RECORDS FOR THE TASK below:

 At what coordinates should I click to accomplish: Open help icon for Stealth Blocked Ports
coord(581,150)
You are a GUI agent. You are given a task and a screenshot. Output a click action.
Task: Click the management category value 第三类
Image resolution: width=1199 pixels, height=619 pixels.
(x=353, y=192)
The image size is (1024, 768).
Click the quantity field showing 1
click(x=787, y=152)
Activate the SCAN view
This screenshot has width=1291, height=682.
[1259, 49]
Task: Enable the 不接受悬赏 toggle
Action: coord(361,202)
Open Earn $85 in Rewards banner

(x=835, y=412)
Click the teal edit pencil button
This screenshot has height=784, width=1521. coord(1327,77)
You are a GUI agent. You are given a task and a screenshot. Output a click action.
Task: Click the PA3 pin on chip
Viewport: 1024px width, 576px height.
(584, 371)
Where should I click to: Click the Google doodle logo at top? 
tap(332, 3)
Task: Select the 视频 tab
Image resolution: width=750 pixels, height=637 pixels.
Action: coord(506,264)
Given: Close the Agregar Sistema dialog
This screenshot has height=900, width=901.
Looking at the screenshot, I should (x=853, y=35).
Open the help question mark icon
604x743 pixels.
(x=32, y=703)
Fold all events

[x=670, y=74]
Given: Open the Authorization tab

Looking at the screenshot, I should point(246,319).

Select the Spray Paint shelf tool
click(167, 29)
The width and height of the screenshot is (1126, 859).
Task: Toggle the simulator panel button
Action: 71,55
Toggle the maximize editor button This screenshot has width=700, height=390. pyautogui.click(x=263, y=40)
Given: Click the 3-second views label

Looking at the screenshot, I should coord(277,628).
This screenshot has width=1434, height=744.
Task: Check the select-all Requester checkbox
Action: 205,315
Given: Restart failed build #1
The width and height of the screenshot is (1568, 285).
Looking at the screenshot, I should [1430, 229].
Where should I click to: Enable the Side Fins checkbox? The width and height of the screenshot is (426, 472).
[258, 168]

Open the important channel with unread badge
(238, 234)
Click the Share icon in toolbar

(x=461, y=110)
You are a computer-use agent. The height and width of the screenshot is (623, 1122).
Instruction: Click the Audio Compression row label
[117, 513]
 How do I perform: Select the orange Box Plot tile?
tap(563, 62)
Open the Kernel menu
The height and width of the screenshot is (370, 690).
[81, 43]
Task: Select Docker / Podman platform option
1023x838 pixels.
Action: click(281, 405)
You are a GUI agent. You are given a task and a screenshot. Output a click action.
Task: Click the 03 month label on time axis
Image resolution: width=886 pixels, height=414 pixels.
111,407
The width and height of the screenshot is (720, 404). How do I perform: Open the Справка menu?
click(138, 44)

End of RECORDS FOR THE TASK.

PROBLEM DETAILS – Lines from the one with "The width and height of the screenshot is (720, 404)." through the last line above must be printed exactly; no other line is to appear.

TASK RESULT –
The width and height of the screenshot is (720, 404). How do I perform: Open the Справка menu?
click(138, 44)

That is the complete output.